Data in this exercise Block Start
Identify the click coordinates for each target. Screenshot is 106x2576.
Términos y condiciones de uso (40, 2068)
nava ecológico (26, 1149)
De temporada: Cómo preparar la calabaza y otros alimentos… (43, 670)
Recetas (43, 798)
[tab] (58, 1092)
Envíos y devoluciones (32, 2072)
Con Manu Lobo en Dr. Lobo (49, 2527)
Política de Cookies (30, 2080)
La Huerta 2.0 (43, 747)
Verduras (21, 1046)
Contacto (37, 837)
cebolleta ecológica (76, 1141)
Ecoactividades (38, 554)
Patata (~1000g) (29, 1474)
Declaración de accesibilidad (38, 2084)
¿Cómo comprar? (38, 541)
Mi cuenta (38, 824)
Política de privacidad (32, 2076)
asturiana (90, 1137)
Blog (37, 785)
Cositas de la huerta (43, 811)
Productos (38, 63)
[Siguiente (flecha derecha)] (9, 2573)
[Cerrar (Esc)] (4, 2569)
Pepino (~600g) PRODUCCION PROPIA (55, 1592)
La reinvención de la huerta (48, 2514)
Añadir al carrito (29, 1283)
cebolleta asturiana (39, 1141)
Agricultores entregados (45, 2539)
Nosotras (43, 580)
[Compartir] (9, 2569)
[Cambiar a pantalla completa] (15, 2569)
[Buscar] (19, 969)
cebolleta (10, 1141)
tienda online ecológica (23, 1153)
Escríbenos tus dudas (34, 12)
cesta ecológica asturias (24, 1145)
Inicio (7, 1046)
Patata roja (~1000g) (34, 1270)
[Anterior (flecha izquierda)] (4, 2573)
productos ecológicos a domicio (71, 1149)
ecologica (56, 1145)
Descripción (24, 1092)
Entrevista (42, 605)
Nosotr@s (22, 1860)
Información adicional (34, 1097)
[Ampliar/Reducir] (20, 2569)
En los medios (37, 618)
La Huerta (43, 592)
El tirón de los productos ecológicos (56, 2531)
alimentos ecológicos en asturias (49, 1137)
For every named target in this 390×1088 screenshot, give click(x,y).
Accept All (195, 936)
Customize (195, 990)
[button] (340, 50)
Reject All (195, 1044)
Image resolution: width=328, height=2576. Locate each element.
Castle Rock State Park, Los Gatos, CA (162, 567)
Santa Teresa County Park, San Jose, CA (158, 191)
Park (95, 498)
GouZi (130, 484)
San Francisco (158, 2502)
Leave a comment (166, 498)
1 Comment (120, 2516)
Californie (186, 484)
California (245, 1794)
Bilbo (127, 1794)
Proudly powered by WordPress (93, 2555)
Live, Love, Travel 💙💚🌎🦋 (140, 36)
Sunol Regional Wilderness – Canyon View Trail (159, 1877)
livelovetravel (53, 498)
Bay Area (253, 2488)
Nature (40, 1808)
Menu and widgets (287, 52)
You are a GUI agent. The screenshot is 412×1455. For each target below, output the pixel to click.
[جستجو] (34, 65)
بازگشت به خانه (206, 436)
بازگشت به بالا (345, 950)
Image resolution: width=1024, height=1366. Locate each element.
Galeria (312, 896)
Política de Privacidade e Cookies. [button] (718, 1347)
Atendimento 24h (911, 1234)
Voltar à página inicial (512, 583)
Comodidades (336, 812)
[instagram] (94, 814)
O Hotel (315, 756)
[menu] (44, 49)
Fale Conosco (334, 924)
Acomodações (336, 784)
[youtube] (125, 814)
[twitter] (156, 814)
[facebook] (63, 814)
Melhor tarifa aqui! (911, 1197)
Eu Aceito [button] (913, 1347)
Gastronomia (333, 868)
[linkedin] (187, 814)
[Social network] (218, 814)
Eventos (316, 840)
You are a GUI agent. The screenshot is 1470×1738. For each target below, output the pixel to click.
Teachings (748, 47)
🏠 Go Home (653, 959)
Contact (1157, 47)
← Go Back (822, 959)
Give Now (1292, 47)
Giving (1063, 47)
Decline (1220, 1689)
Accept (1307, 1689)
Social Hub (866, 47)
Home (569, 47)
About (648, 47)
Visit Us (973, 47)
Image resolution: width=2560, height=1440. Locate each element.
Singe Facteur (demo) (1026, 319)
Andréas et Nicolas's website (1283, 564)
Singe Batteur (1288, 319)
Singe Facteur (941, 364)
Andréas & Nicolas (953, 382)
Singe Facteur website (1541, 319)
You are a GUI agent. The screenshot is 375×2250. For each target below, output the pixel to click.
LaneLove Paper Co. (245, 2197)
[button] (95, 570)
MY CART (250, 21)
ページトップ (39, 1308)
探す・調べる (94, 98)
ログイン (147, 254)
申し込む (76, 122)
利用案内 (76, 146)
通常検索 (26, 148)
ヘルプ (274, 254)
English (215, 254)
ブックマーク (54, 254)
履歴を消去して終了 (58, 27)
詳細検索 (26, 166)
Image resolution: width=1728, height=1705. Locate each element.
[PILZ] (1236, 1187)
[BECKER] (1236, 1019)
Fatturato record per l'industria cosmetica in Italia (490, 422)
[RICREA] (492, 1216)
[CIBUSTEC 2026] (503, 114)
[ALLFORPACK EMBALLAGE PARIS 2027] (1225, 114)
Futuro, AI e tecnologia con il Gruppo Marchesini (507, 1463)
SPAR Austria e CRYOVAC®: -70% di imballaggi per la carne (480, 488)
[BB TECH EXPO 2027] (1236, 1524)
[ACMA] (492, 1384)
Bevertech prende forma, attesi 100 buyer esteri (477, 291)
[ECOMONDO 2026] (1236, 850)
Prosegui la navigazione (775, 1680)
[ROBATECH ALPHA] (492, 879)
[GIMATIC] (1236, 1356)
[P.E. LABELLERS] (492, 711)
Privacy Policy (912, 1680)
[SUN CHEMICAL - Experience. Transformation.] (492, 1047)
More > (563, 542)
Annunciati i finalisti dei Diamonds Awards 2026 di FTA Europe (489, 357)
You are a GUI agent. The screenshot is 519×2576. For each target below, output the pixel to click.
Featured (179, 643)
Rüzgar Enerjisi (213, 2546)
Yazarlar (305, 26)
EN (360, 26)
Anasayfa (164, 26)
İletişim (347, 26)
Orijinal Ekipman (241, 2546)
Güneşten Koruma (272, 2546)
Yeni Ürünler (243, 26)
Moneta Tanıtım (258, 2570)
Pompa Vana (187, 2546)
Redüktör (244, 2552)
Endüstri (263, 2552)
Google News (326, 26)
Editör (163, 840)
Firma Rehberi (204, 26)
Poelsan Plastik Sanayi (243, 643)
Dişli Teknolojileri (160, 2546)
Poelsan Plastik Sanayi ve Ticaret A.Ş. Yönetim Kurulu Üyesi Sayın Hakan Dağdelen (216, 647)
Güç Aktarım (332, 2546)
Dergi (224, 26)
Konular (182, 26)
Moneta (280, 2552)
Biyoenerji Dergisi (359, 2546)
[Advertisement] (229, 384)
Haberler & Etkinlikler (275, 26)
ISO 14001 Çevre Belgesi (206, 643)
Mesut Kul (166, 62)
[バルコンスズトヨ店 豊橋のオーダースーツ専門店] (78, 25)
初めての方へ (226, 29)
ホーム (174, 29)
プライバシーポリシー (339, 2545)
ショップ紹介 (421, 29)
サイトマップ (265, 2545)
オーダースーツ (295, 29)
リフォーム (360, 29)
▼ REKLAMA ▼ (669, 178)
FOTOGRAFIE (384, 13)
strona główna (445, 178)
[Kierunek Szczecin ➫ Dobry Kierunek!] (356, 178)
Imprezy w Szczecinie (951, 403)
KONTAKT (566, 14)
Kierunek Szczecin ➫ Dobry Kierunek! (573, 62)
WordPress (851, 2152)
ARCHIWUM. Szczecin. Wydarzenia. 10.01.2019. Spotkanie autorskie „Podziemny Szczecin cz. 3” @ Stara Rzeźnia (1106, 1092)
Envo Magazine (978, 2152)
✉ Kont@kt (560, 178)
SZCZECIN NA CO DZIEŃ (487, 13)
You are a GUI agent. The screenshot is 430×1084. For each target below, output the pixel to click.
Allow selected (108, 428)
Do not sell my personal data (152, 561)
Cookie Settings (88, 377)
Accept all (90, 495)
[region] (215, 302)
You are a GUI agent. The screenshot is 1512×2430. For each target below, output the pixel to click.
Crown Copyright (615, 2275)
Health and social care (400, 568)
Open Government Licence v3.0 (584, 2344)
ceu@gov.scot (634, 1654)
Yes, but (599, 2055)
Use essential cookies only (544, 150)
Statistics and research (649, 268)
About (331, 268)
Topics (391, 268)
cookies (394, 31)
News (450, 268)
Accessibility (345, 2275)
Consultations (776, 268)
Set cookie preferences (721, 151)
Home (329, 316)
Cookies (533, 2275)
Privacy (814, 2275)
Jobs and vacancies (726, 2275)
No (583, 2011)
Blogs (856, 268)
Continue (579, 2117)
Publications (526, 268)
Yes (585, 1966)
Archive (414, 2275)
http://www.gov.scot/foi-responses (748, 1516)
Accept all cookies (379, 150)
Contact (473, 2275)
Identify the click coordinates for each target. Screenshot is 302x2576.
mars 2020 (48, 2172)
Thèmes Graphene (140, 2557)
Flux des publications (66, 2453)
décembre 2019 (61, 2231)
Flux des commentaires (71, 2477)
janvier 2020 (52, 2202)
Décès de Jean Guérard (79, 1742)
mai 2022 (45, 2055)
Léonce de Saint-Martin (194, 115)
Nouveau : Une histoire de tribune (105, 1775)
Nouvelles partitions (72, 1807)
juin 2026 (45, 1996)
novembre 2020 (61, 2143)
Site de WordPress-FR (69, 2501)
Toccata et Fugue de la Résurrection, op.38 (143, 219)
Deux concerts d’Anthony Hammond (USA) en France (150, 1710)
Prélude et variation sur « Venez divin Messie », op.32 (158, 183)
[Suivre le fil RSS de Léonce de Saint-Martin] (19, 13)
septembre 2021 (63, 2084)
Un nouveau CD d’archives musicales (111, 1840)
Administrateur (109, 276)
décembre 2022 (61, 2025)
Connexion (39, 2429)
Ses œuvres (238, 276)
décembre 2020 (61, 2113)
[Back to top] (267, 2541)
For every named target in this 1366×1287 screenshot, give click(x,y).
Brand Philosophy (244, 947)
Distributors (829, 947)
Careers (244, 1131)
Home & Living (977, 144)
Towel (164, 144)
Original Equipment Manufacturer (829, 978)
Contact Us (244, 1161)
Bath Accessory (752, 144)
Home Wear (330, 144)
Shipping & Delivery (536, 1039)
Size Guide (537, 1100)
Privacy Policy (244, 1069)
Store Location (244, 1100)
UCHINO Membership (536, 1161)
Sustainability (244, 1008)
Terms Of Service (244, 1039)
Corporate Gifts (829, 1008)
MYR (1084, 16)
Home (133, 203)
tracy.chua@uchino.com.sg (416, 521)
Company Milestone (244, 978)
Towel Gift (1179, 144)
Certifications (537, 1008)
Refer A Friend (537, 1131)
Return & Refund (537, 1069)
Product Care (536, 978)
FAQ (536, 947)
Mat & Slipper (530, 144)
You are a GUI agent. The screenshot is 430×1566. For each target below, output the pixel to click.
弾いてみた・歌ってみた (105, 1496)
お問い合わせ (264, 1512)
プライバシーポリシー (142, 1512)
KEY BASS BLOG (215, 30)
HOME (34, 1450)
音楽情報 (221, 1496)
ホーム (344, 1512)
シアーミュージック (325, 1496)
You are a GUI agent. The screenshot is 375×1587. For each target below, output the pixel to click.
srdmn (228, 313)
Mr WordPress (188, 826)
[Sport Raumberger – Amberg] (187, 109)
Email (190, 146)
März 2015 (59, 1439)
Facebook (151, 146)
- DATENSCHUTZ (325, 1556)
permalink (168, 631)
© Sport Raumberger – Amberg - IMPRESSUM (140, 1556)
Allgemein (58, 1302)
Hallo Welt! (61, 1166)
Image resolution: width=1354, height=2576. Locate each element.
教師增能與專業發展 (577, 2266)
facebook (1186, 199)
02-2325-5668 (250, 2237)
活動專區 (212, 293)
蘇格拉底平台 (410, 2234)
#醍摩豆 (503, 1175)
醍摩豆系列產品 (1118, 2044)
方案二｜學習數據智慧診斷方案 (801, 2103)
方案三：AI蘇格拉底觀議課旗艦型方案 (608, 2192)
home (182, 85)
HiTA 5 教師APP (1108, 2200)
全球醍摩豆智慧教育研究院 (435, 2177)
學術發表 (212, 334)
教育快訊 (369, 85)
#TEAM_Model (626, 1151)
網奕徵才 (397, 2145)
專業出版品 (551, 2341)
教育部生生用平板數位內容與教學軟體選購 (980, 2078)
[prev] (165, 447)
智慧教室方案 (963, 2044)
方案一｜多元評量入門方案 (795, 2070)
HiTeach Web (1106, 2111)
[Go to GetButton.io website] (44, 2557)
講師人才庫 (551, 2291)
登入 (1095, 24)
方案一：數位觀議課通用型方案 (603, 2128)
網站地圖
Data in this exercise Block End
Prompt — Would you filter the entries above and keep each line that has the word "width"?

Exercise answer —
Image resolution: width=328, height=2576. Locate each element.
Image resolution: width=1024, height=1366. Locate each element.
Image resolution: width=2560, height=1440. Locate each element.
Image resolution: width=1728, height=1705. Locate each element.
Image resolution: width=1354, height=2576. Locate each element.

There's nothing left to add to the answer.